[[ Passage provided, beginning ]]

Day 3 ~ Team selection, Today I met and Reflection
Today more people have joined the expedition and the energy is incredible. There are climbers and hikers of all levels. Many teams climb Makalu for sport, others climb these mountains as a yearly spiritual experience. Today I met a 70 year old woman who is the leader of the Hindu team, a group of seven women who have been hiking and climbing together for many years. She shared her story at dinner tonight, telling us that she comes yearly ever since her 30th birthday. Vedanti’s body is amazing she’s in better shape than me. She has four daughters none of which have ever climbed with her—she shared stories about what she has learned about herself. She told me that in life – it doesn’t necessarily get easier you just become better equipped to deal with all that life throws at you. She told me that climbing for her is like going to church. As she climbs she reflects on the past year and all that she has experienced. That with every breath and every step she releases everything and everyone that doesn’t serve her. She releases every bad experience or ill word spoken and by the time she reaches the top she has let go of everything. That at the top she finally feels lighter. All the weight is no longer carried when she arrives. When she reaches Makalu’s peak she arrives to a place of complete peace, gratitude, understanding, compassion, forgiveness and love and at that very moment this is the moment she chooses to carry with her into the next year. When she arrives to the top of Makalu this is when she says HAPPY NEW YEAR!

[[ Passage provided, end ]]
[[ Listed entries, beginning ]]

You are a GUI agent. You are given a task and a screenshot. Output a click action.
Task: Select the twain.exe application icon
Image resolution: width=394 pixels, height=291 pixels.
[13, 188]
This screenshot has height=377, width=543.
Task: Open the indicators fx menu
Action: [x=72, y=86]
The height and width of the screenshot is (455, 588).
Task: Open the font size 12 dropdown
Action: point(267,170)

[[ Listed entries, end ]]

Requirement 1: Summarize the expedition journal entry in two sentences.
Requirement 2:
Answer these questions from the expedition journal entry:
(a) How many women are in the Hindu team?
(b) Since when has Vedanti come every year?
(c) What does she say when she reaches the top of Makalu?
Rely only on the expedition journal entry when responding.

Your solution 1: As more climbers and hikers join the Makalu expedition, the writer meets Vedanti, a 70-year-old woman who leads a Hindu team of seven women and has come every year since her 30th birthday. She describes climbing as being like going to church: with every step she releases everything that doesn't serve her, and on reaching Makalu's peak she finds complete peace and says "HAPPY NEW YEAR!"

Your solution 2:
(a) Seven.
(b) Since her 30th birthday.
(c) "HAPPY NEW YEAR!"